- _ACTIVITY_
I'd like every record written out again, exactly as it is.
Content starts
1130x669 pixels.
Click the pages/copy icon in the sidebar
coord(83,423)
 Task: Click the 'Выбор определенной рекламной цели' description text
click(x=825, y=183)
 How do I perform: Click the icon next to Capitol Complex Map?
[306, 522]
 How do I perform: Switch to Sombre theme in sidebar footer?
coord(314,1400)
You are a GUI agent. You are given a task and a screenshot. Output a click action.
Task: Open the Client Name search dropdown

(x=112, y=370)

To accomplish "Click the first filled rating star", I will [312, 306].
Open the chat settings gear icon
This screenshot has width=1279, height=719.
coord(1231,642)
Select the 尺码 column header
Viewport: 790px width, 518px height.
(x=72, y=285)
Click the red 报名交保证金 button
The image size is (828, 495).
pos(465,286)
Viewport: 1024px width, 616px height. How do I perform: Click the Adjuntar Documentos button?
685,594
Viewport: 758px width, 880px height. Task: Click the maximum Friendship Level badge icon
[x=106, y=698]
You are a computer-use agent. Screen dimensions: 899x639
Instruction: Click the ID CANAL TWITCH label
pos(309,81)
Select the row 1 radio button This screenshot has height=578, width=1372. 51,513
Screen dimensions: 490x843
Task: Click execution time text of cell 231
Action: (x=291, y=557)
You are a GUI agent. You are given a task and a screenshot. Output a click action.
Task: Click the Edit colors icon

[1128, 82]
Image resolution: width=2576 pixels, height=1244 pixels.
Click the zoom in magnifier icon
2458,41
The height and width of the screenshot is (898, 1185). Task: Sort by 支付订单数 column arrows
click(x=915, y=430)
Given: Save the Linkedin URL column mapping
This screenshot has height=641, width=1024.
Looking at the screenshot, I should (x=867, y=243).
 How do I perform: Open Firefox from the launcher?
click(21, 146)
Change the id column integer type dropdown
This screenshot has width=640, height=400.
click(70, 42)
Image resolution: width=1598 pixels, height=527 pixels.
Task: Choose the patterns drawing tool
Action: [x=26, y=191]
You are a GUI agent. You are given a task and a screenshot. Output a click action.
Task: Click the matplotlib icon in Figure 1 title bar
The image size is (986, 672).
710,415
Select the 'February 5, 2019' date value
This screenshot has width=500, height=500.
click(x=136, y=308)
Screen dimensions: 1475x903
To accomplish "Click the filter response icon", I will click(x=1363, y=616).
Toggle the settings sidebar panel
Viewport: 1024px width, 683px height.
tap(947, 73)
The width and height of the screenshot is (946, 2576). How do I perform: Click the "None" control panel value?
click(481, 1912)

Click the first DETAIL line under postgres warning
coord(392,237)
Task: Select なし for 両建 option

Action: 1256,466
Content ends
- _OUTPUT FOR THIS EXERCISE_
1130x669 pixels.
Click the pages/copy icon in the sidebar
coord(83,423)
 Task: Click the 'Выбор определенной рекламной цели' description text
click(x=825, y=183)
 How do I perform: Click the icon next to Capitol Complex Map?
[306, 522]
 How do I perform: Switch to Sombre theme in sidebar footer?
coord(314,1400)
You are a GUI agent. You are given a task and a screenshot. Output a click action.
Task: Open the Client Name search dropdown

(x=112, y=370)

To accomplish "Click the first filled rating star", I will [312, 306].
Open the chat settings gear icon
This screenshot has width=1279, height=719.
coord(1231,642)
Select the 尺码 column header
Viewport: 790px width, 518px height.
(x=72, y=285)
Click the red 报名交保证金 button
The image size is (828, 495).
pos(465,286)
Viewport: 1024px width, 616px height. How do I perform: Click the Adjuntar Documentos button?
685,594
Viewport: 758px width, 880px height. Task: Click the maximum Friendship Level badge icon
[x=106, y=698]
You are a computer-use agent. Screen dimensions: 899x639
Instruction: Click the ID CANAL TWITCH label
pos(309,81)
Select the row 1 radio button This screenshot has height=578, width=1372. 51,513
Screen dimensions: 490x843
Task: Click execution time text of cell 231
Action: (x=291, y=557)
You are a GUI agent. You are given a task and a screenshot. Output a click action.
Task: Click the Edit colors icon

[1128, 82]
Image resolution: width=2576 pixels, height=1244 pixels.
Click the zoom in magnifier icon
2458,41
The height and width of the screenshot is (898, 1185). Task: Sort by 支付订单数 column arrows
click(x=915, y=430)
Given: Save the Linkedin URL column mapping
This screenshot has height=641, width=1024.
Looking at the screenshot, I should (x=867, y=243).
 How do I perform: Open Firefox from the launcher?
click(21, 146)
Change the id column integer type dropdown
This screenshot has width=640, height=400.
click(70, 42)
Image resolution: width=1598 pixels, height=527 pixels.
Task: Choose the patterns drawing tool
Action: [x=26, y=191]
You are a GUI agent. You are given a task and a screenshot. Output a click action.
Task: Click the matplotlib icon in Figure 1 title bar
The image size is (986, 672).
710,415
Select the 'February 5, 2019' date value
This screenshot has width=500, height=500.
click(x=136, y=308)
Screen dimensions: 1475x903
To accomplish "Click the filter response icon", I will click(x=1363, y=616).
Toggle the settings sidebar panel
Viewport: 1024px width, 683px height.
tap(947, 73)
The width and height of the screenshot is (946, 2576). How do I perform: Click the "None" control panel value?
click(481, 1912)

Click the first DETAIL line under postgres warning
coord(392,237)
Task: Select なし for 両建 option

Action: 1256,466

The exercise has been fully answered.